There‘s been times when we‘ve even had to discard stories due to unsatisfying visuals and a lack of alternatives. However, we do not want to discard your story so we‘ve come up with an alternative:
In the past, Berlin Art Parasites has made use of nudity in order to attract readership, build on the content of the article, and develop our stamp as a non-standard art magazine.
I‘ve proposed the deployment of a female nude model in order to bring your story into the spotlight. In this case, I feel it works at a meta level with the mythology that you‘ve been engaging with–where a female vessel has been a key element in the dissemination/longevity of a male entity (Lenin‘s wife and Pero‘s daughter). The twist, in this case, is that even though a nude female is acting as a vessel to bring forth the words of this male writer, it is the story of a female which I want to bring forth.
All I‘m asking at this point is your permission for the use of a nude female model in the cover of your story. And I ask because we understand how controversial the nude body can sometimes be. I can assure you that, when writing my stories that include a nude, I‘ve always been careful to maintain the integrity of the artwork, the artist and my very own. If you care to see, here are two examples of stories in which I‘ve made use of a nude body: The Fear Of Revealing Too Much & Bearing It All.

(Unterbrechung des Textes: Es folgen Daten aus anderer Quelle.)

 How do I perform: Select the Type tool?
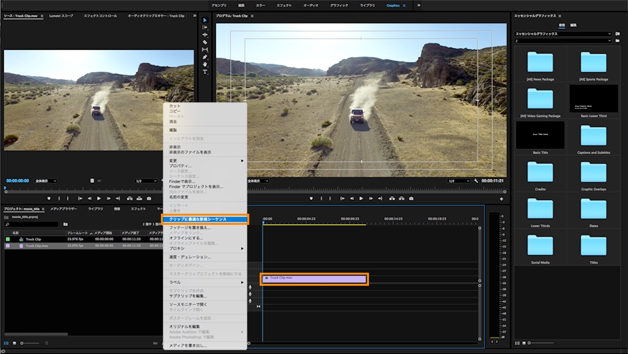[x=205, y=71]
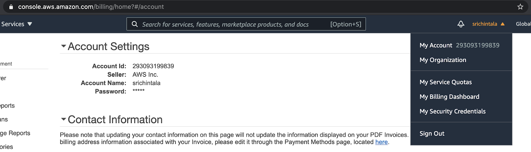
Task: Choose My Service Quotas
Action: coord(445,82)
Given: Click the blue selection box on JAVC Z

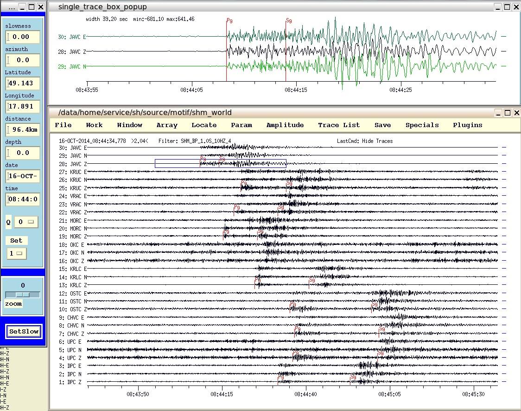Looking at the screenshot, I should click(176, 163).
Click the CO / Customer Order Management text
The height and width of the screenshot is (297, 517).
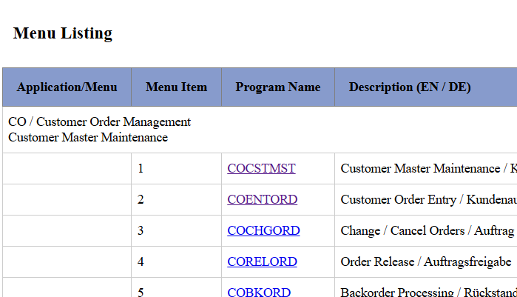tap(99, 122)
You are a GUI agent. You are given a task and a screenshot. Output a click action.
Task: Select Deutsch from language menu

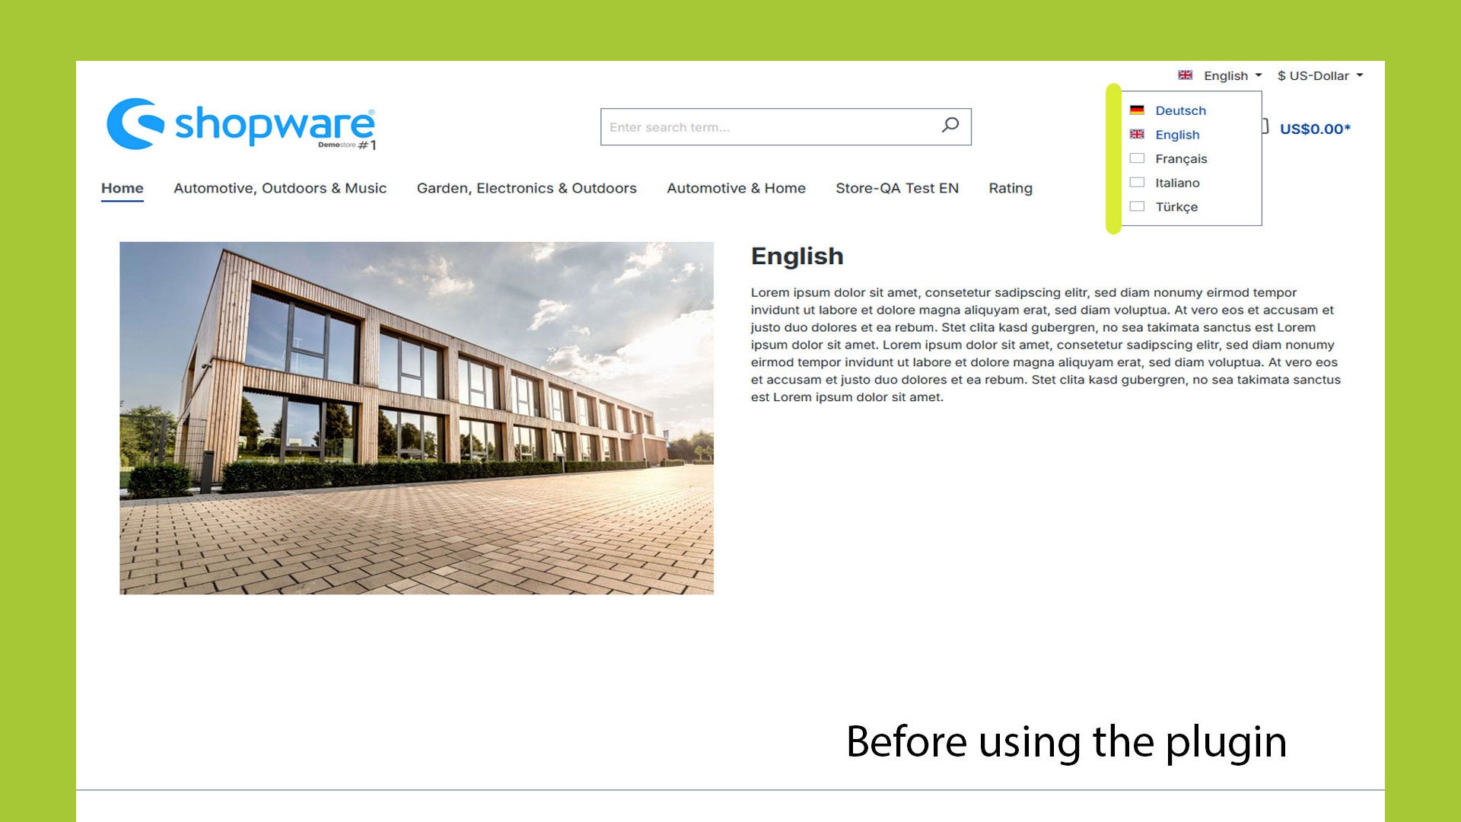[x=1179, y=110]
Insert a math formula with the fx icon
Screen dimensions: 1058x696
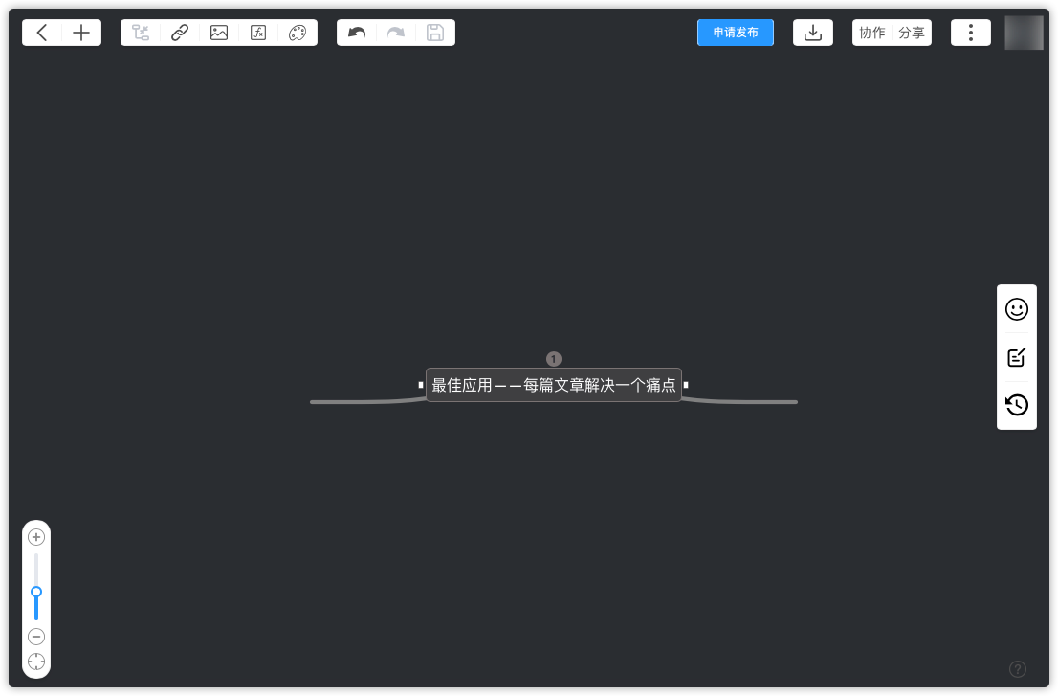(x=257, y=32)
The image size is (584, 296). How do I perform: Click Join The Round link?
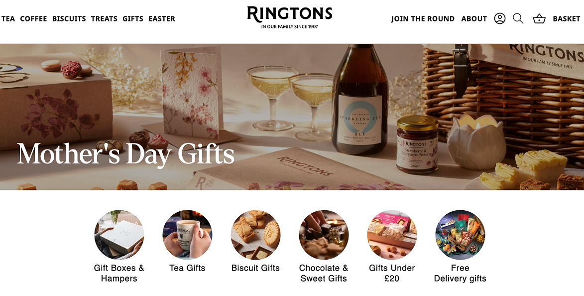[x=423, y=18]
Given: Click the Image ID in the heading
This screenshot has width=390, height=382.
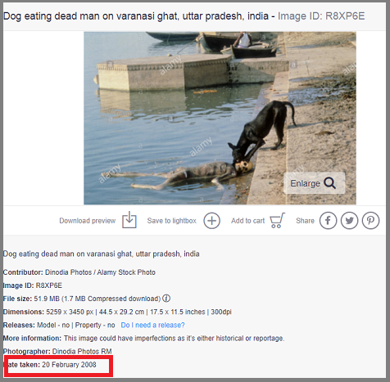Looking at the screenshot, I should pyautogui.click(x=321, y=16).
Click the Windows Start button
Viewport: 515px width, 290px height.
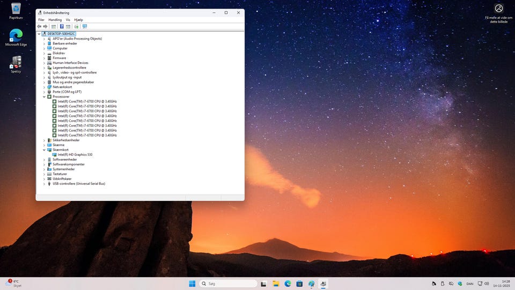coord(192,284)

Let me know if this idea is acceptable to you – I wouldn‘t want to jeopardize your concept/integrity.
All the best, ...
Antwort:
Hello ...,
The photos, particularly of me, are really are not that good, it is true - the work needs to be photographed differently, also, the work is not easy to photograph. Juan Pablo Diaz of okk has some better ones. But I am happy to go along with what you suggest.
However - I imagine that the scene with Simon and Pero might be visually particularly interesting - this would preferably include a male model in chains next to the female nude. As you can see in some of the images, the male is an attractive, well built figure. Robert, the curator, told me he could send some images of himself nude, but I trust you to have sources more adequate to what you have in mind.

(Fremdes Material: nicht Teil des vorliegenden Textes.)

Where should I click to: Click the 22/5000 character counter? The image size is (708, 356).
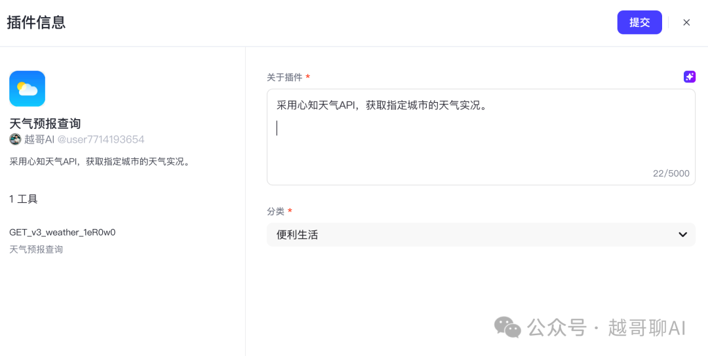point(671,173)
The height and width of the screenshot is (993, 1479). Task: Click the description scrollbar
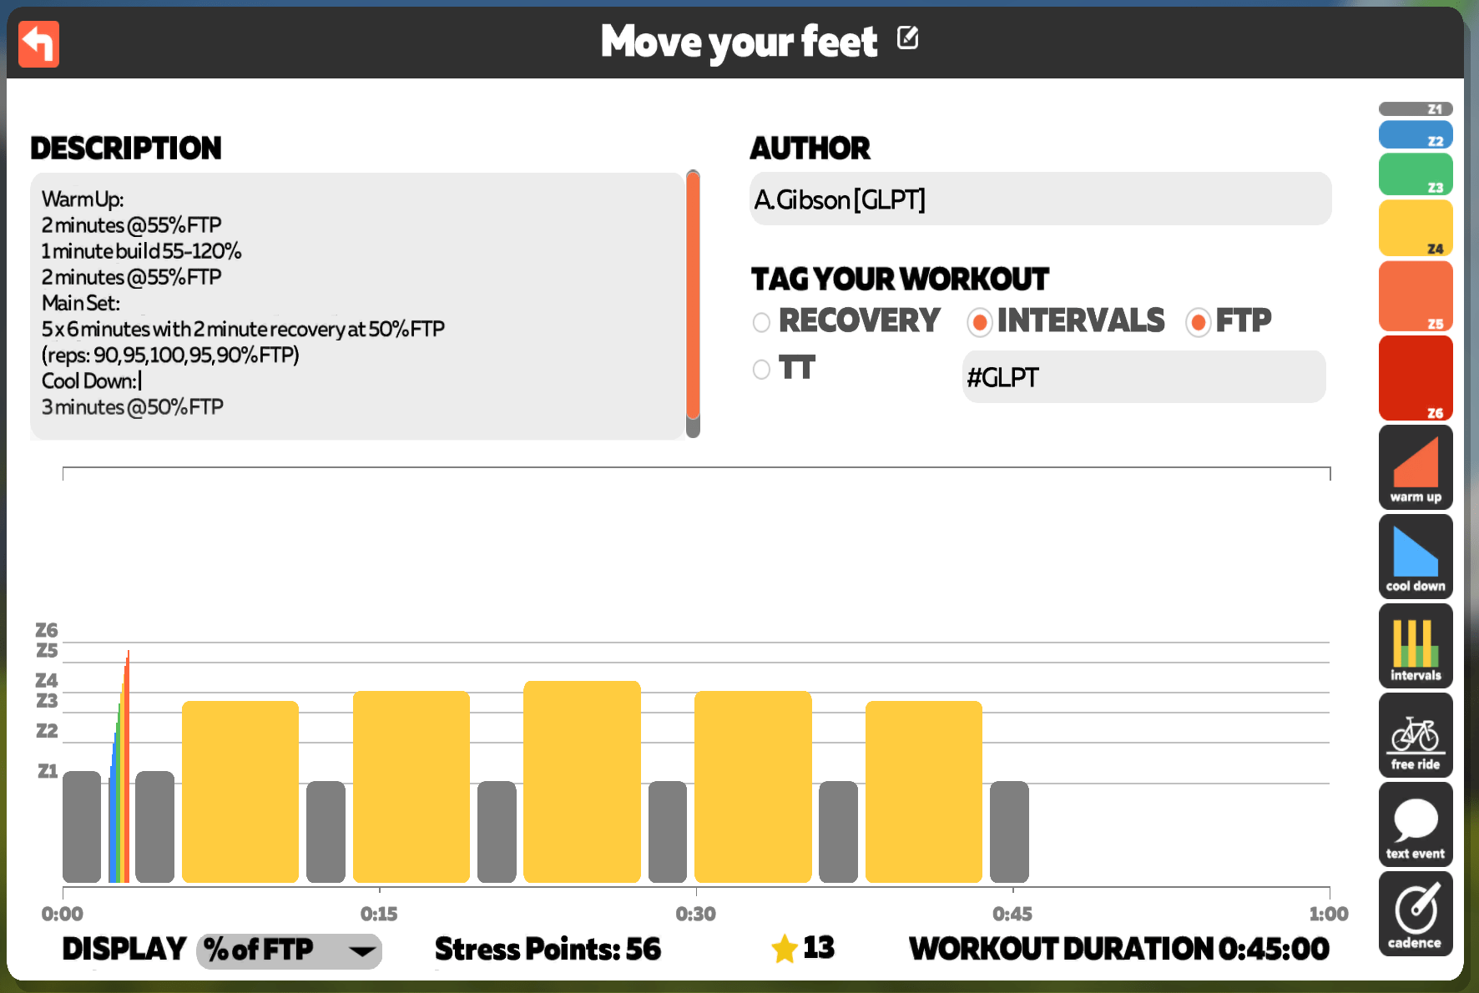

It might even expand your readership.
Attaching the historical sources I particularly like (Sebald, Caritas Romana):
A re-staging of this scene, or better, because of the possible sensitivity, a quoting. (Of course, in keeping with the standards of your publication, the scene might be modified somewhat, the breast need not actually be in contact with the male model.) Considering the attractiveness of mild S&M to many people, that might really work for you - give it some added depth, and bring it up to date (female gaze, etc.).
Would that be possible?
I would really love that and could see myself contributing a bit for the model fee, if needed!
Best, Lisa
Der Interviewer zeigte sich von meiner Antwort begeistert (natürlich), und er wollte am liebsten sofort loslegen. Die Redaktion wollte aber dann doch nicht mehr. Nach einigem hin und her erzählte der Redakteur zum Schluss, als auch die Projektraumbetreiber Pablo Hermann und Juan Pablo Diaz sich eingeschaltet hatten und ihn darauf hinwiesen das OKK sich unter anderem ANTI-sexistischen Themen widmet, dass wir zwar nicht zensieren können oder wollen, wenn er unbedingt ein topless-Model als „stand in“ für die Künstlerin Lisa Glauer zu seinem Text über ihre Arbeit drucken will, OKK (oder wir) aber keinesfalls auf „kostenlose Werbung“ angewiesen seien. Er antwortete, dass er das selber peinlich findet, aber als Praktikant müsse er eben das machen was man ihm sage. Da wäre es schön gewesen, in Erfahrung zu bringen, was er denn schrieb, wenn er nicht gerade als Praktikant den Vorgaben seiner Chefs folgte. Ob er denn einen Blog habe. Leider fand er die Frage herablassend.[23]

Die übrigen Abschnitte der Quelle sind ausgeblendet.